In its unprocessed form, stevia provides antioxidants, vitamins, and minerals. Because the human body can't digest the stevia plant, it offers close to zero calories and has a very low glycemic index. The fructose count also becomes negligible, and it doesn't affect blood sugar levels.
Popularly called "sugar in the raw," turbinado sugar is what’s left over after raw sugar cane juice has been stripped of its natural molasses and impurities. The term comes from the technique that is used during the process. It is slightly lower in calories than white sugar, but it spikes the blood sugar like its white counterpart.
Yacon syrup is made from the root of the yacon plant, which grows in the Andes region of South America. It has a minimal impact on blood sugar levels because it has a sugar polymer our bodies cannot digest, and is considered a prebiotic as it aids in calcium absorption. Try to get the raw form when possible.
Lucuma powder is made from whole Peruvian lucuma fruit that has been dried at a low temperature and milled into a fine powder. It contains many nutrients including beta-carotene, iron, zinc, vitamin B3, calcium, and protein. Yellow lucuma powder has a unique taste similar to maple syrup in powder form.

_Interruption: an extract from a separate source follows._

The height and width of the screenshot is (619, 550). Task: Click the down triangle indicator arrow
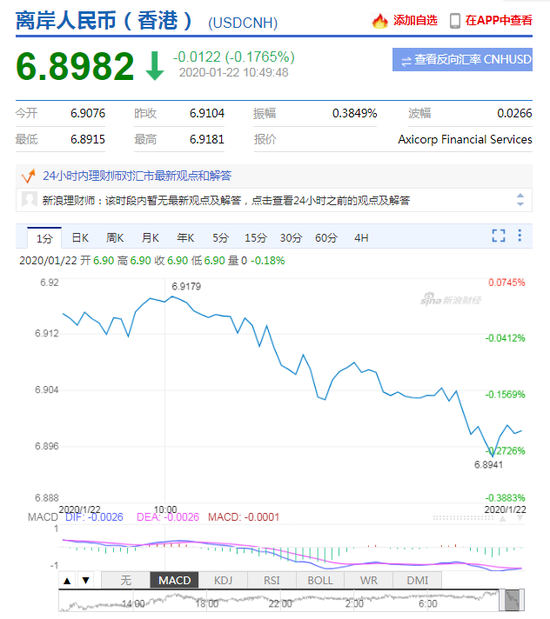click(x=86, y=580)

Monk fruit is a round green melon that has been grown for centuries in central Asia. Monk fruit extract is about 150 times sweeter than sugar, non-glycemic, and has zero calories per serving. Industry insiders have predicted that it will become stevia's fiercest rival.
Coconut nectar sap is very low-glycemic, contains 17 amino acids, minerals, vitamin C, broad-spectrum B vitamins, and has a nearly neutral pH. It is also nutritionally superior to agave syrup, and it is enzymatically active.
Splenda has gained a reputation as the "healthiest" of the artificial sweeteners. It's made with sucralose, which the body does not break down into calories for energy. However, it has been linked to cancer in some studies.